1 Stock-Split AI Growth stocks with more upside than Apple or Tesla to buy now, according to Wall Street

Stock splits do not have a direct impact on the business, apart from lowering the share price, but can still be a useful indicator for investors. Stock splits are only necessary after substantial and sustained increases in share prices, which are themselves associated with strong financial results.

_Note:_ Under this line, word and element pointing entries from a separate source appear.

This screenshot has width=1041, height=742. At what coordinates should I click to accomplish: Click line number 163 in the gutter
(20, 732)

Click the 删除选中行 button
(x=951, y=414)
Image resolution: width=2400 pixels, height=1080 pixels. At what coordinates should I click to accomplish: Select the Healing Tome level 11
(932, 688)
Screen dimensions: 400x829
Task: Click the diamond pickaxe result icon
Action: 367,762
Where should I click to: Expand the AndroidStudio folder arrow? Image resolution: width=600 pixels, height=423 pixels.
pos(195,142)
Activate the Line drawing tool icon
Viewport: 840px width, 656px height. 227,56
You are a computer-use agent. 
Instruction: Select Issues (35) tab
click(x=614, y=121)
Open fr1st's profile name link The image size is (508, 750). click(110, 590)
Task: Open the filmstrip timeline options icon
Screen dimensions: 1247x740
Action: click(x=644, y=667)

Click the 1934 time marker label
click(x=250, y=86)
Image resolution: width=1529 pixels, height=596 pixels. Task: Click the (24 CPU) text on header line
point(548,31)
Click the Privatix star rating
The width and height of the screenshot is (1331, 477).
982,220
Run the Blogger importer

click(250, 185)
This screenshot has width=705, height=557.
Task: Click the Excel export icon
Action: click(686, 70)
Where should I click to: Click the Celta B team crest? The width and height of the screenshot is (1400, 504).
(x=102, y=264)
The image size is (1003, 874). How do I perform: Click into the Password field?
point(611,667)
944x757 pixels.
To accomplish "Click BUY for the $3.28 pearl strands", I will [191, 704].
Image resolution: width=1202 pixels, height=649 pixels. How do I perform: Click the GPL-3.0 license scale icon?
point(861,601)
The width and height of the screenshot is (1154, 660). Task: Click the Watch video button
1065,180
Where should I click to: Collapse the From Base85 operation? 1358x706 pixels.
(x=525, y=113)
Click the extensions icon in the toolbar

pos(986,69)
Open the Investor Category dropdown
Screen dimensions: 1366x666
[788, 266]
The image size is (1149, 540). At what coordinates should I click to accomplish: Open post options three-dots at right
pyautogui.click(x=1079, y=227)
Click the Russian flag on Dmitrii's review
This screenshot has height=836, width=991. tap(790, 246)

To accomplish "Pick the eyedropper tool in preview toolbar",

Many companies that have recently split their shares have also performed broadly S&P 500 (^GSPC -1.22%) In the past five years, including:

  • apple (AAPL -0.41%): 4-for-1 split in August 2020
  • Nvidia (NVDA -3.69%): 4-1 split in July 2021
  • Tesla (TSLA -0.60%): 3-for-1 split in August 2022

Wall Street sees Nvidia as a great buy. Apple’s average 12-month price target of $202 per share is 15% above its current price, and Tesla’s average 12-month price target of $275.10 per share is only 3% above its current price. But Nvidia’s average 12-month price target of $622.50 per share is 39% above the current price.

Here’s what investors should know about this artificial intelligence stock.

Nvidia is the gold standard in AI infrastructure

The Nvidia brand is synonymous with accelerated computing. The invention of the graphics processing unit (GPU) in 1999 initially brought sophisticated visuals to the PC gaming market, but subsequent chips have become integral to data center infrastructure as they provide the throughput needed for complex workloads such as artificial intelligence (AI). and graphics applications.

Nvidia systems are the gold standard in both cases. The company has more than 90% market share in supercomputer accelerators and workstation graphics. Machine learning processors also have a 95% market share, and its compute platform has consistently achieved top results on MLPerf benchmarks, standardized tests that compare the performance of AI products from different vendors.

In 2019, Nvidia expanded its data center footprint by branching into high-performance networking with the acquisition of Mellanox. Nvidia has since supercharged the acquired intellectual property with its own chips, and that part of its business has grown sevenfold in the past three years. Investors can expect this momentum to continue. Nvidia’s InfiniBand networking platform is built for AI.

More recently, Nvidia has taken additional steps to strengthen its AI leadership by branching out into subscription software and cloud services. For example, DGX Cloud allows businesses to provision the supercomputing infrastructure, software and framework needed to build AI applications, from recommendation systems in retail to autonomous robots in manufacturing.

Nvidia is also leaning into generative AI with NeMo and Picasso, cloud services that provide access to pretrained models that can be customized with company-specific data. NeMo supports language-based generative AI applications and Picasso supports image- and video-based generative AI applications. Both are available through DGX Cloud.

Nvidia is growing like wildfire amid huge demand for AI products

Nvidia reported unprecedented financial results in the second quarter. Revenue rose 101% to $13.5 billion on record data center sales, and non-GAAP earnings rose 429% to $2.70 per diluted share. CFO Colette Kress attributed the strong results to “tremendous demand for Nvidia accelerated computing and AI platforms,” ​​and CEO Jensen Huang singled out Generative AI.

Management expects those tailwinds to intensify in the near term. Third-quarter guidance calls for a sequential acceleration of revenue growth to 170% and an 18-percentage-point expansion in gross profit margin, indicating even faster revenue growth.

Yet Nvidia has largely ignored what management says is a $1 trillion opportunity in enterprise software, data center infrastructure, automotive computing and gaming graphics. Hence, the company is well positioned to maintain its momentum in the future.

Nvidia stock looks expensive

Nvidia is a wonderful business with a sustainable competitive advantage and strong growth prospects, but investors should consider the valuation carefully. The stock currently trades at 34.1 times sales, a premium to its three-year average of 22.9 times sales. That metric isn’t as unreasonable as its recent high of 45.8 times sales, but it’s still very expensive.

Wall Street could see a 39% gain over the next 12 months, but there’s no guarantee those returns will materialize. With that in mind, investors buying Nvidia stock today should be prepared for future volatility — and more importantly, they should start too small condition

Trevor Genevin holds positions in Nvidia and Tesla. The Motley Fool has positions in and recommends Apple, Nvidia and Tesla. Motley Fool has a disclosure policy.